Com 35 anos de atuação no mercado, Ussiel pondera que os advogados, de forma geral, ainda têm resistências a essa quebra de paradigmas. “Ainda somos treinados para o litígio. A dinâmica da advocacia preventiva gera dúvidas. Alguns questionam a forma de pagamento, perguntam se irão perder os honorários. Ninguém quer ceder o espaço profissional duramente conquistado”, observa.

A desembargadora, co-autora do livro “Práticas Sistêmicas na Solução de Conflitos”, esclarece que o Direito Preventivo funciona no que ela chama de “formato ganha/ganha”. “Com um diálogo bem conduzido, ouvindo atentamente, conseguimos identificar o que verdadeiramente quer o cliente. É uma quebra de paradigmas porque empoderamos o cidadão, que passa a ser o protagonista. O advogado passa a atuar como um consultor e isso requer humildade por parte do profissional”.

A prática da advocacia permanece viva, pois o advogado é o profissional qualificado para orientar o cliente sobre outras formas de solucionar o conflito, evitando embate litigioso. “Levamos esse novo paradigma para a OAB-MT há alguns anos. Na época, o terreno era muito árido para essa forma de se pensar a atuação profissional. Aos poucos, começaram a nos ouvir. Hoje, temos mais de 4 mil profissionais qualificados para a conciliação em Mato Grosso”, comenta Clarice.

A magistrada explica que as “novidades” do Direito Sistêmico – que emprega o método de constelação familiar criado por Bert Hellinger no sistema judiciário – refletem, na verdade, respostas às demandas contemporâneas na área jurídica. “Inicialmente, tivemos a preocupação em abrir as portas da Justiça à população mais pobre. A partir de 1988, surge uma segunda onda, com a consolidação dos direitos fundamentais do cidadão.
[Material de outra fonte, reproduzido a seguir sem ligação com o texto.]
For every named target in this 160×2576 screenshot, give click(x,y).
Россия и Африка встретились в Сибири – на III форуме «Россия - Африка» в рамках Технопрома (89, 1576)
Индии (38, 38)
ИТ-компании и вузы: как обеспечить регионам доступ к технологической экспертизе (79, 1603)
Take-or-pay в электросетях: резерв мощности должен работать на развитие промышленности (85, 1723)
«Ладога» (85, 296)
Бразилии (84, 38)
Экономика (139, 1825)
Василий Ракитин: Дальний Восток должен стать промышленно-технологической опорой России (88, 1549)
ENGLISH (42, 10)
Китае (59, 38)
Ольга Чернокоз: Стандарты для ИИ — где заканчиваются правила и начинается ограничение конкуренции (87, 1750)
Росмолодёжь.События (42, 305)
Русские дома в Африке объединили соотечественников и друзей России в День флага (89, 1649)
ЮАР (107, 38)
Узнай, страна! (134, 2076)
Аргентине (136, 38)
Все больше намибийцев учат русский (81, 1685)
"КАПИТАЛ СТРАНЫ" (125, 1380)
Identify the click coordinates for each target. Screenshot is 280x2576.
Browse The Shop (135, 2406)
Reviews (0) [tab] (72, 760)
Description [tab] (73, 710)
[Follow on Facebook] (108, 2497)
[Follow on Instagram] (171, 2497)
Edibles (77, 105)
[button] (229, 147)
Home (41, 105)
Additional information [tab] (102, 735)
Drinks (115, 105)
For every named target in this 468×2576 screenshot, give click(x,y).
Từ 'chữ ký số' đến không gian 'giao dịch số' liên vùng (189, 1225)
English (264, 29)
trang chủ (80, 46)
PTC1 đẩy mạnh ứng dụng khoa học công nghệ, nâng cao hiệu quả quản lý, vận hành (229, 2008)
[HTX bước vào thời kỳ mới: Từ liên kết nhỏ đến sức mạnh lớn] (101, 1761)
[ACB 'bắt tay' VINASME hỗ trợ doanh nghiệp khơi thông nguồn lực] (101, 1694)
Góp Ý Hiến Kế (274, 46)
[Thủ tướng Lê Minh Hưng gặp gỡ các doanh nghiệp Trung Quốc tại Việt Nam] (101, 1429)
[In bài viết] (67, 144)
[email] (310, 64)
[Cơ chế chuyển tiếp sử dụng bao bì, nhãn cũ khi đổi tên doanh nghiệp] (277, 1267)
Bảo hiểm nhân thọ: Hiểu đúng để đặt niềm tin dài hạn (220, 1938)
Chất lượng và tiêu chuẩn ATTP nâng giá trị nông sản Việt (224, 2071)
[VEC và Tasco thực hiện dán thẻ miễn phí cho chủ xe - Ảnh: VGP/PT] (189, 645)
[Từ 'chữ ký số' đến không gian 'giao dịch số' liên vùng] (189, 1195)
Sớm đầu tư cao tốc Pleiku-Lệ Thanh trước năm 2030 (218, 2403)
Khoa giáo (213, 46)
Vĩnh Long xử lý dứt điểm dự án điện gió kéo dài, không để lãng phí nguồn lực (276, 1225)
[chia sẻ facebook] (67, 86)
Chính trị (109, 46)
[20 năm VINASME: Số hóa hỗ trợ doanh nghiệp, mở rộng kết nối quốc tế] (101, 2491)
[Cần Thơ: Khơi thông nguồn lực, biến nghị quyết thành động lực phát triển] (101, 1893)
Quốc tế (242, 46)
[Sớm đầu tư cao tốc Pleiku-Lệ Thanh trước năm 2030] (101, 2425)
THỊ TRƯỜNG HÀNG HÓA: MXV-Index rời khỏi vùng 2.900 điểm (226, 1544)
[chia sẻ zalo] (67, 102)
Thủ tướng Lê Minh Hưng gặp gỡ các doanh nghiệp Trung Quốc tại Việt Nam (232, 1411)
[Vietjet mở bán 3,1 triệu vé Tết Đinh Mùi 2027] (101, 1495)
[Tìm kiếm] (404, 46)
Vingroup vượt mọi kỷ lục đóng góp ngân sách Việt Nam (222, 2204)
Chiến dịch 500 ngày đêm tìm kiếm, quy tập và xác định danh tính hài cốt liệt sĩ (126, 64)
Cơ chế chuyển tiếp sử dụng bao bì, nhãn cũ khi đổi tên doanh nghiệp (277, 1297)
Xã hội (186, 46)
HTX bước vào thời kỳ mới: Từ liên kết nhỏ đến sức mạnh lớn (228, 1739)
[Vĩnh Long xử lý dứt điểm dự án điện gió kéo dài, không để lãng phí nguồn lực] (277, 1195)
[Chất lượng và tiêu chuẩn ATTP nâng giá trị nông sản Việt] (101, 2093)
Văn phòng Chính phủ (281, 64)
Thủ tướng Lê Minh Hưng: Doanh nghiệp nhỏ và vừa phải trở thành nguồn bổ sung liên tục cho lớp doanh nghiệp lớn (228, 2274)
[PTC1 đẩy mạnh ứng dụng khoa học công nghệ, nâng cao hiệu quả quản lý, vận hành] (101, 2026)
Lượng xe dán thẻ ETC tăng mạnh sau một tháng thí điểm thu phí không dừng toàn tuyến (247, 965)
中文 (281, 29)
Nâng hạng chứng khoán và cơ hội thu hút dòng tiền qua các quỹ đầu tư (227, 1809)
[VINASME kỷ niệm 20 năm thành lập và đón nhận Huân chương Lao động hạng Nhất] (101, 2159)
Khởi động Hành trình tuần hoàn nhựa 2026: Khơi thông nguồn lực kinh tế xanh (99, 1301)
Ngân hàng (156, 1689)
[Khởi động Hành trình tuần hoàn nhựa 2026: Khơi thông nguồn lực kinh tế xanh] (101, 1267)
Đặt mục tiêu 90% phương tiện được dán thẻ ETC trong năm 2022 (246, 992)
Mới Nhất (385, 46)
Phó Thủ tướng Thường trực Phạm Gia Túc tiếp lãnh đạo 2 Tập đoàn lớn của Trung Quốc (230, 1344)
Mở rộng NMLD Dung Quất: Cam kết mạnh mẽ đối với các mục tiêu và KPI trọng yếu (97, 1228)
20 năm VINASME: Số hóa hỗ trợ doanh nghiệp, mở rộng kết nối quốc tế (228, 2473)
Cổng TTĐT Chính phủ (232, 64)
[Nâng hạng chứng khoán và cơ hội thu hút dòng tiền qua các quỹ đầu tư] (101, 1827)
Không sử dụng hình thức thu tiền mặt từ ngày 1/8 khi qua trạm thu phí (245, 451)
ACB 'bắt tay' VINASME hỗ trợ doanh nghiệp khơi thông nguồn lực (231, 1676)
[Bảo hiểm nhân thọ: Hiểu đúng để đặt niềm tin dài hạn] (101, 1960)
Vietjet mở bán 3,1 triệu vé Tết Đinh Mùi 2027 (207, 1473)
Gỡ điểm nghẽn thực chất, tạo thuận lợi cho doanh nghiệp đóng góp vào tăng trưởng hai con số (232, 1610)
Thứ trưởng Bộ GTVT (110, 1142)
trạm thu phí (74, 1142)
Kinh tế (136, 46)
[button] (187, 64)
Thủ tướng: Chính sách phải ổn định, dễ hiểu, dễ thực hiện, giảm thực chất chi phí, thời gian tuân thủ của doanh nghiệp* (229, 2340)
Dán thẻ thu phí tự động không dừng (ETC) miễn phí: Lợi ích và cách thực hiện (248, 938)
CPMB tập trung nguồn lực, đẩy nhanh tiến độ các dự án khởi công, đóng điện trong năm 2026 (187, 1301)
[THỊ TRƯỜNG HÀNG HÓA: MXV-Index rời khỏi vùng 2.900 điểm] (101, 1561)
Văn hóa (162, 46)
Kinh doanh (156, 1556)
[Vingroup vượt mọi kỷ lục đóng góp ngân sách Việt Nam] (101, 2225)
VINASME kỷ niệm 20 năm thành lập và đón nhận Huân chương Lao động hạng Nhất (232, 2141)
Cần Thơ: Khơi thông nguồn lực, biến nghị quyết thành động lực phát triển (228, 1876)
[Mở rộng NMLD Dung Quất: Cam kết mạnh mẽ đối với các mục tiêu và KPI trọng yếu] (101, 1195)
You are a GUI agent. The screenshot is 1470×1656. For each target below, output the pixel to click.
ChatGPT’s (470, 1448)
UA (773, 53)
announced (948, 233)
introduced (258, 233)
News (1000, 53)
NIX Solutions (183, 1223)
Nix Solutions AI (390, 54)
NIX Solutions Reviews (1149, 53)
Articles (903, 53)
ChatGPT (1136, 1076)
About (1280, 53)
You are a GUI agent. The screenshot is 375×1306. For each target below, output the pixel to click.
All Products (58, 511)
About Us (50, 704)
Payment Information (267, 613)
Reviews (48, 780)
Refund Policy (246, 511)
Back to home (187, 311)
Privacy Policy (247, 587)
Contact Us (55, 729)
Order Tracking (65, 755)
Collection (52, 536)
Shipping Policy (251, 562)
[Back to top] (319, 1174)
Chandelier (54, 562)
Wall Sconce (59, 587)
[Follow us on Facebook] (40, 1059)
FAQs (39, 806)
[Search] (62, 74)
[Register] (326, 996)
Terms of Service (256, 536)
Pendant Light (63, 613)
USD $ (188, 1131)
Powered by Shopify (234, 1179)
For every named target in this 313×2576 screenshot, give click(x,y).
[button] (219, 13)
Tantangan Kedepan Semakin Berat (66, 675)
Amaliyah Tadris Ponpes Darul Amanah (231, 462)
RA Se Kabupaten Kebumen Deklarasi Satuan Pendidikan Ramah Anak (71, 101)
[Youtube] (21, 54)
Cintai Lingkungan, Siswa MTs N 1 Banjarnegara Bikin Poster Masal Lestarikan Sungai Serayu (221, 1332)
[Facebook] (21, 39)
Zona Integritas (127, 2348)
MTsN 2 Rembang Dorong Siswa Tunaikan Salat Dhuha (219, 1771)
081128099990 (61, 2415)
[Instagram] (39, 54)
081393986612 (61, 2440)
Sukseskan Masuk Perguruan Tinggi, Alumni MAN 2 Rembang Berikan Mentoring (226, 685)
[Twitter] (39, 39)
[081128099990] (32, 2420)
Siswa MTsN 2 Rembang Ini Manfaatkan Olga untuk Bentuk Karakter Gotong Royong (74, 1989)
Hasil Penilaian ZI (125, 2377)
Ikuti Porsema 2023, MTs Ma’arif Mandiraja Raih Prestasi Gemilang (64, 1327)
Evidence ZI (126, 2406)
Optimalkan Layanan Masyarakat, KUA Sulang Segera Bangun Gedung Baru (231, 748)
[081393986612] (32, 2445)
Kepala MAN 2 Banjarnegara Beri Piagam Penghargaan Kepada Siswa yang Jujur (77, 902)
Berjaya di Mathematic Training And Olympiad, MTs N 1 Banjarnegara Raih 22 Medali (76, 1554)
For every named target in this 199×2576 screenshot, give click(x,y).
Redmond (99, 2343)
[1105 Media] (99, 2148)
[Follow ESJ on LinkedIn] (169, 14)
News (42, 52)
Pouco depois, temos a terceira onda, marcada pelo Código de Defesa do Consumidor, quando temos um aumento considerável no volume da litigiosidade”.

Na década de 2010, somente o Poder Judiciário de Mato Grosso atinge o patamar “insustentável” de mais de 100 milhões de processos em trâmite. “Como administrar tudo isso? A partir de então, a prioridade tornou-se ‘sair’ da Justiça, e não mais entrar, porque a conclusão dos processos era muito difícil. E isso ocorreu, e ainda ocorre, porque adotávamos um único remédio para toda e qualquer doença: a sentença judicial”, recorda a desembargadora.

“Quando percebi essa situação, passei a investir a minha energia e o meu tempo pessoal na causa da advocacia preventiva. Aprendi que a consensualidade traz leveza, gera relações mais saudáveis e é extremamente eficiente”, afirma.

Uma das áreas com melhor resultado no emprego do Direito Sistêmico como forma de se prevenir o litígio é a vara de família. “Muitos inventários familiares podem ser resolvidos de forma harmoniosa usando a constelação familiar. Se mal conduzidas, essas histórias podem não só empobrecer a estrutura familiar como um todo, como adoecer as pessoas. Com isso, todo um patrimônio não apenas material, mas emocional pode se perder”.

Quando questionada sobre o futuro do sistema judiciário e da prática do Direito, a desembargadora Clarice Claudino foi enfática a aponta o caminho que já antevê pela frente. “O que há alguns anos chamávamos de alternativo é, hoje, principal. Penso que a última porta deve ser a sentença, e o Tribunal de Justiça de Mato Grosso não tem medido esforços em praticar essa forma de atuação”.